The announcement by ICM and Mr. Mamet suggests that self-publishing will begin to widen its net and become attractive also to more established authors. For one thing, as traditional publishers have cut back on marketing, this route allows well-known figures like Mr. Mamet to look after their own publicity.

Then there is the money. While self-published authors get no advance, they typically receive 70 percent of sales. A standard contract with a traditional house gives an author an advance, and only pays royalties — the standard is 25 percent of digital sales and 7 to 12 percent of the list price for bound books — after the advance is earned back in sales.

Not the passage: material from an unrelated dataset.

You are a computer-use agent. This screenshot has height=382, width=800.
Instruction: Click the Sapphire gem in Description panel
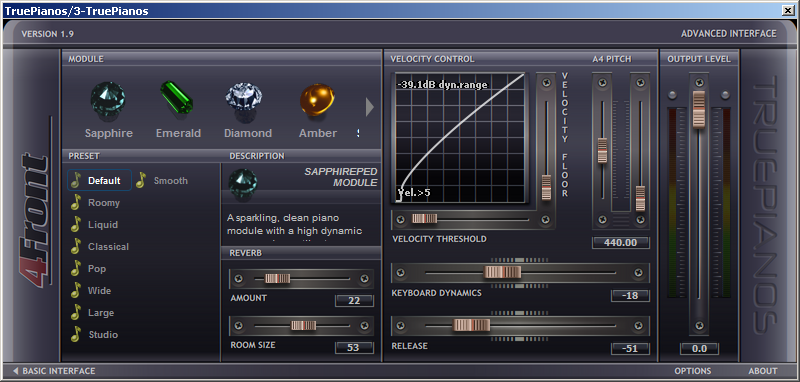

ICM, which will announce its new self-publishing service on Wednesday, is one of the biggest and most powerful agencies to offer the option. But others are doing the same as they seek to provide additional value to their writers while also extending their reach in the industry.

Since last fall, Trident Media Group, which represents 800 authors, has been offering its clients self-publishing possibilities through deals negotiated though online publishers like Amazon and Barnes & Noble, in a system very similar to the one ICM is setting up. Robert Gottlieb, chairman of Trident, says that 200 authors have taken advantage of the service, though mostly for reissuing older titles, the backlist.

Another literary agency, InkWell Management, has helped the romance novelist Eloisa James reissue many of her backlist titles, as well as her newer books overseas, this way. She usually turns out her best sellers through HarperCollins, and in a telephone interview she said she would not leave Harper completely because she loves her editor. But she added that published authors talked about the “self-pubs” all the time and had learned a lot from those writers’ efforts.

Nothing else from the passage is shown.